Dois lados de uma moeda (3)
Ele a ouviu em silêncio, levantou-se e estendeu a mão para ela.
'Isso significa que ele vai me ajudar?'
Ela olhou para a mão dele por um longo tempo, sem saber se deveria agarrá-la.
De repente, Ian Kerner abriu a boca.
"Eu não estou ofendido".
"Então…?"
“Fiquei perplexo.”
"Por que?"
Ian não deu mais detalhes e fechou a boca. Ela também não se intrometeu. Ela desistiu de ser uma mulher desesperada há muito tempo, então não era bom incomodá-lo muito. Era melhor deixá-lo com raiva do que enjoado dela.
Então, quando ele respondeu inesperadamente, ela ficou atordoada, como uma idiota.
“…Achei que você poderia estar certo.”
“…?”
“Podemos ter semelhanças.”
Claro, ela havia contado esse absurdo para ele. Mas nunca foi isso que ela quis dizer.
'Como podemos Ian Kerrner e eu sermos iguais?'
Ela nem sabia se era realmente a voz dele que dizia isso ou uma alucinação auditiva.
'O que diabos eu deveria dizer?'
Seu eu interior a incentivou a sentar-se em silêncio.
"Vamos."
"Onde?"
“Você tem que se vestir. Seu jantar está esperando por você.
“Então você tem que sair para que eu possa me trocar…”
Ian a tirou da banheira sem esperar sua aprovação. Desta vez ele não puxou a corrente nem segurou a mão dela. Um calor desconhecido envolveu sua cintura. Num momento, ela foi levantada por ele, embora não tenha sido um movimento muito romântico. Parecia que ela era um soldado ferido no campo de batalha, sendo levado para um local seguro. Ele abriu a porta do banheiro com ela pendurada no ombro.
“Você não precisa fazer isso! O que você tem? Se você deixar a tripulação entrar-“
"Como posso confiar em você? Você tem que tirar as algemas quando se vestir."
Ele respondeu como se ela perguntasse algo óbvio. Sua boca se abriu, chocada com a obscuridade.
“Então não é possível.”
"O que você vai fazer agora?"
“Terei que ficar de olho em você enquanto você se veste.”
Ela bufou. Foi engraçado ele ter chamado cinco tripulantes de inúteis.
"Coloque Henry na porta."
“… não posso mais confiar em Henry.”
Ela bateu nas costas dele com as mãos algemadas e chutou as pernas em uma rebelião sem sentido. No entanto, Ian Kerner não se mexeu e quanto mais ela lutava, menos força tinha.

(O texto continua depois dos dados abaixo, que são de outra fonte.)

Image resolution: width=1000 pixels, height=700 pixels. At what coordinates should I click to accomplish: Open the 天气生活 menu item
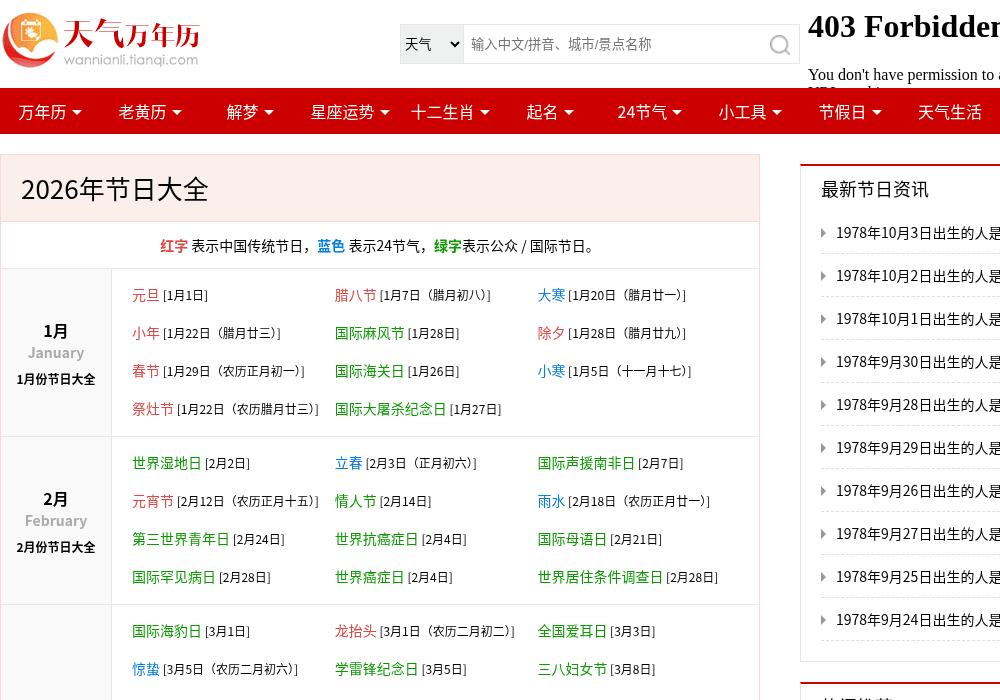pos(949,112)

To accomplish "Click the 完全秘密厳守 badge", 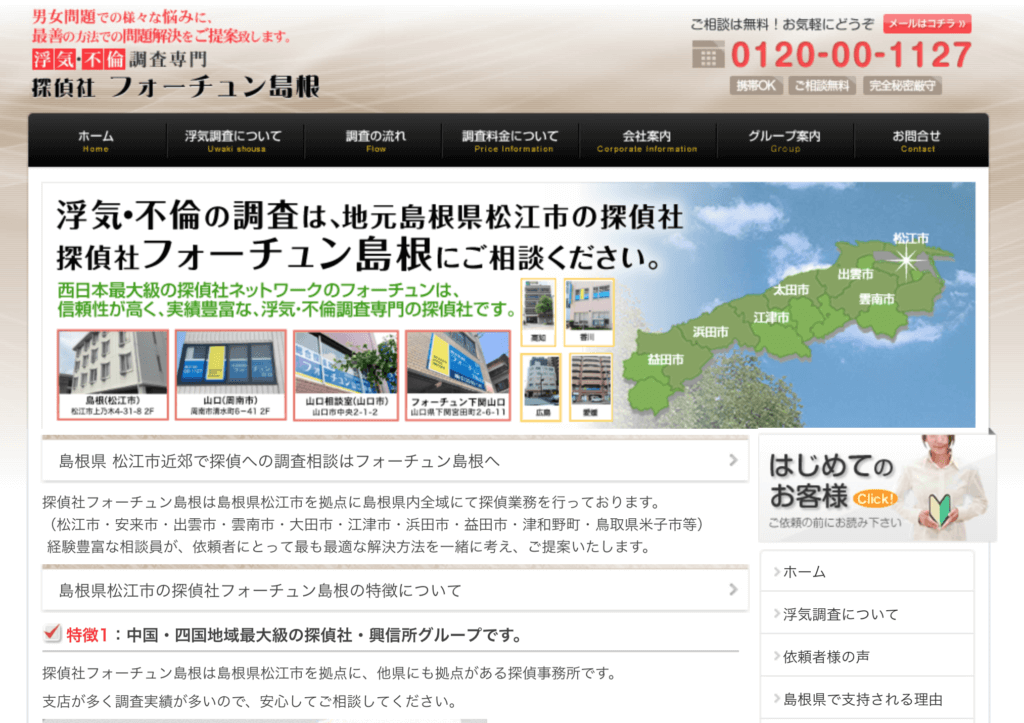I will (x=902, y=86).
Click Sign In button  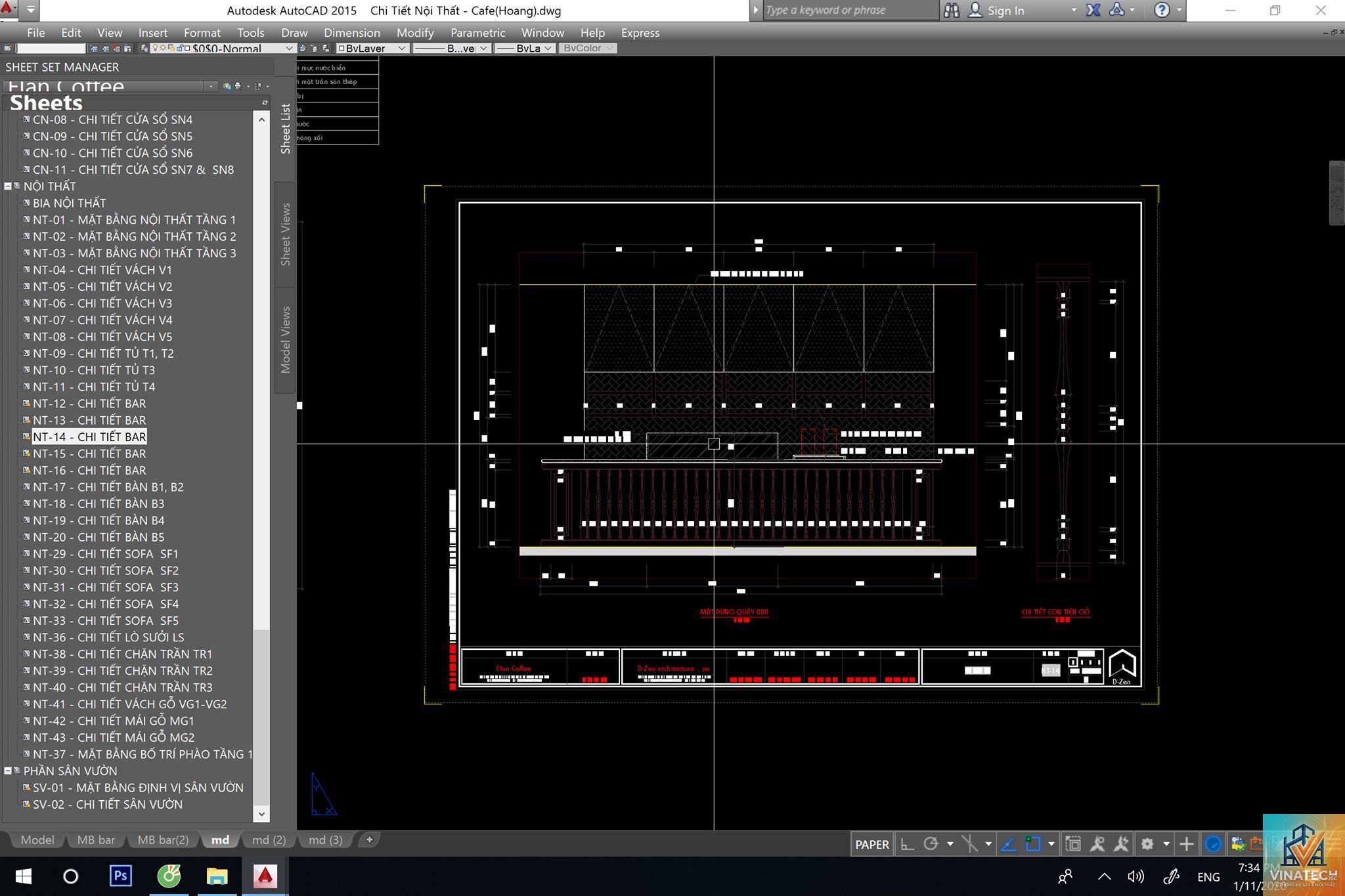point(1005,11)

"Eu sabia que era muito fácil com você."
Quando? Ele não a deixou tirar as algemas enquanto tomava banho.
“Eu deveria ter confiado um pouco mais no seu histórico. 'Bom em enganar, apaziguar e persuadir. É inteligente e possui excelentes habilidades de conversação. Tenha cuidado ao entrevistar. Alta possibilidade de ser pego ou persuadido pela conversa.' Acho que não prestei atenção suficiente mesmo depois de lê-lo. Talvez você realmente seja uma bruxa."
“Quantas vezes tenho que dizer isso? Eu fui testada…”
Ela parou de lutar e respirou fundo. Ian parou abruptamente de andar. Sua longa sombra estava projetada no tapete vermelho do corredor.
“As pessoas chamam as mulheres que temem de bruxas.”
“…”
“Você salvou Layla Reville, o capitão Alex Reville, os marinheiros, Henry Reville… eu sou o único neste navio cujo coração não está enfraquecido por você.”
Não importava. Ela estava em guarda perto dele e não importava o que as outras pessoas pensassem, isso não mudaria. Ele estava segurando a chave.
“Então você está com medo de mim? Você está com medo que eu escape?"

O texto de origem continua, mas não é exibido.